Return each record verbatim, images excluded.
-- Opening Marker --
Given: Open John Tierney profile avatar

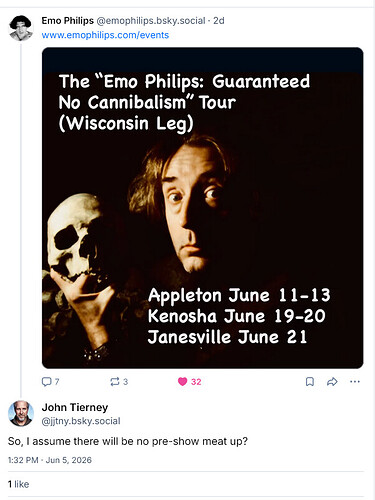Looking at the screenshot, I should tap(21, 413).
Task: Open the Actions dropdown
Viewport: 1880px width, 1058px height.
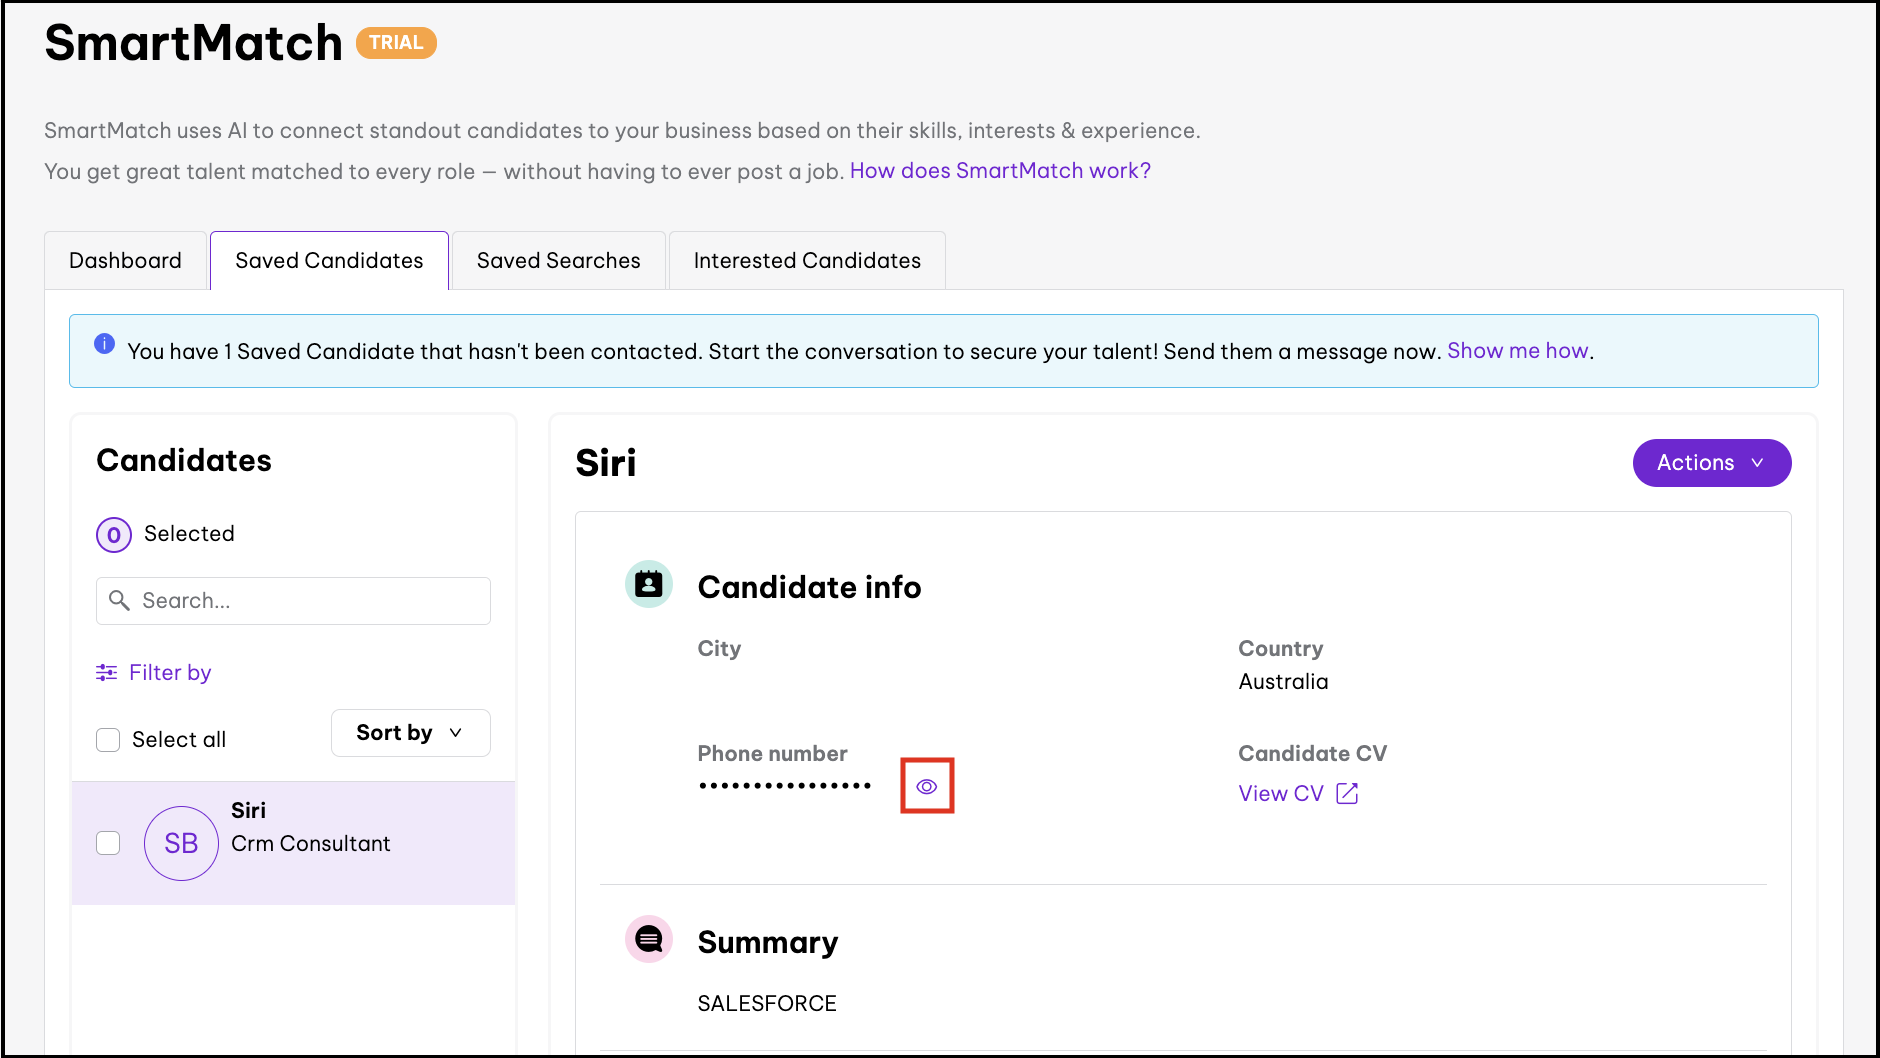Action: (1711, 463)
-- Closing Marker --
_Answer space_
Given: Open John Tierney profile avatar

Looking at the screenshot, I should tap(21, 413).
Task: Open the Actions dropdown
Viewport: 1880px width, 1058px height.
Action: (1711, 463)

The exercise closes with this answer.